--- TEXTO DEL DOCUMENTO ---
^^^^^^^^
En el primero de los dos estudios se analizaron 107 poblaciones de 77 especies de reptiles y anfibios en zoológicos de todo el mundo, lo que permitió documentar por primera vez que las tortugas, los cocodrilos o las salamandras envejecen de forma más lenta y tienen esperanzas de vida más altas de lo que sería esperable por el tamaño de sus cuerpos. “Existía evidencia anecdótica de que algunos reptiles y anfibios envejecen lentamente y tienen una esperanza de vida prolongada, pero hasta ahora nadie había estudiado esto a gran escala en numerosas especies”, dice Miller.
Se compararon especies de animales ectotermos o de sangre fría, es decir, aquellos cuya temperatura corporal varía con la temperatura ambiental como las tortugas, con endotermos (de sangre caliente, como los perros y los seres humanos) para comprobar las hipótesis previas sobre el envejecimiento, entre ellas, hasta qué punto influye la presencia o ausencia de rasgos físicos protectores como los caparazones, y si tiene que ver la forma en la que un ser vivo regula su temperatura corporal.
^^^^^^^^
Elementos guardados
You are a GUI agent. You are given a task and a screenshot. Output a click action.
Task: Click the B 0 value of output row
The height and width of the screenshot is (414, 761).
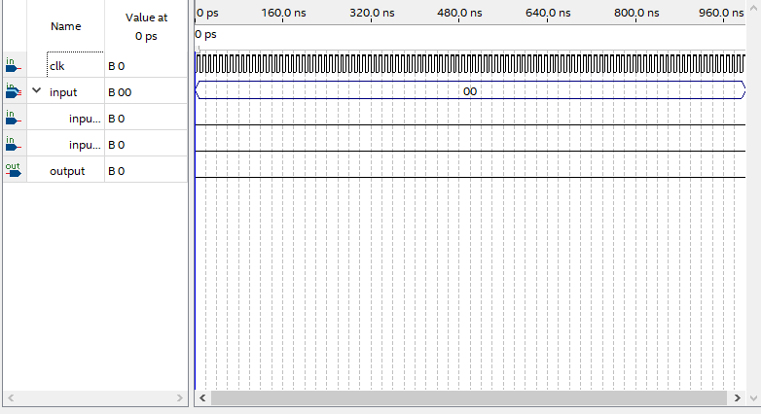(117, 171)
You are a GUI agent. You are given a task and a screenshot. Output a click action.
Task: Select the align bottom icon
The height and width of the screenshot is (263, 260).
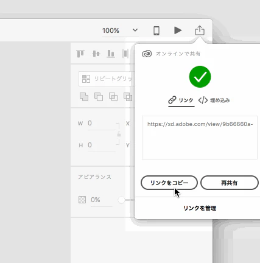[x=111, y=54]
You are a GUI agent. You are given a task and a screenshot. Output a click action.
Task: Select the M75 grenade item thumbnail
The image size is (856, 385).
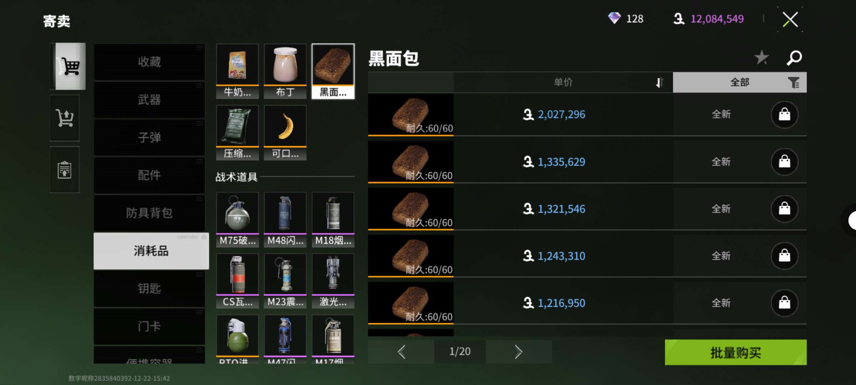tap(237, 219)
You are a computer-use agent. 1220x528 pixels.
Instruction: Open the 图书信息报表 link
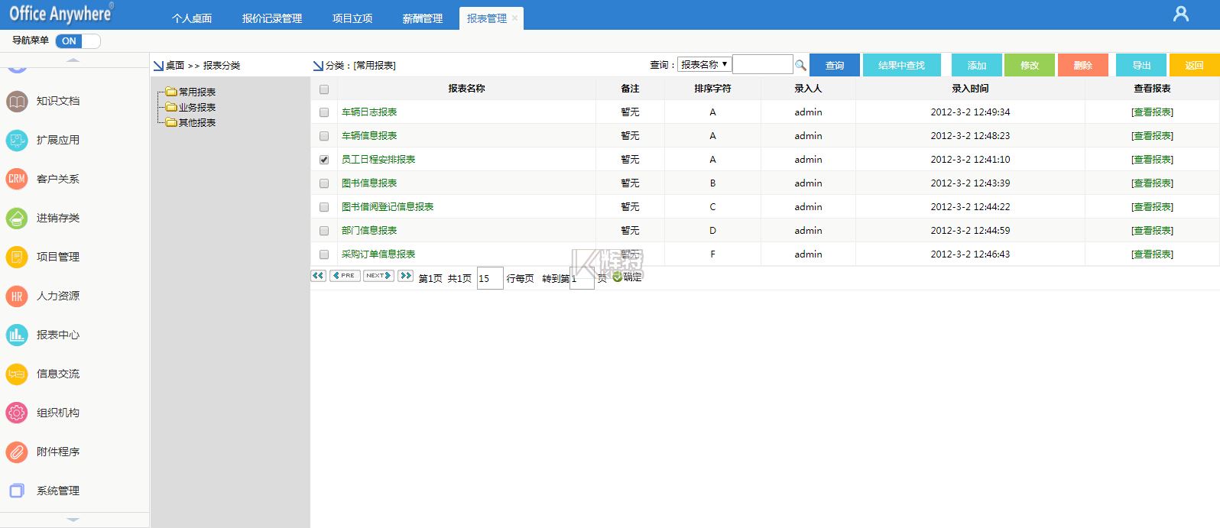tap(369, 183)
^^^^^^^^
--- ACCIÓN REQUERIDA ---
Cita tal cual el fragmento del texto sobre el envejecimiento de reptiles y anfibios que va desde "Se compararon especies" hasta "su temperatura corporal.". Las entradas son material aparte y no tienen relación con el texto.

--- SOLUCIÓN ---
Se compararon especies de animales ectotermos o de sangre fría, es decir, aquellos cuya temperatura corporal varía con la temperatura ambiental como las tortugas, con endotermos (de sangre caliente, como los perros y los seres humanos) para comprobar las hipótesis previas sobre el envejecimiento, entre ellas, hasta qué punto influye la presencia o ausencia de rasgos físicos protectores como los caparazones, y si tiene que ver la forma en la que un ser vivo regula su temperatura corporal.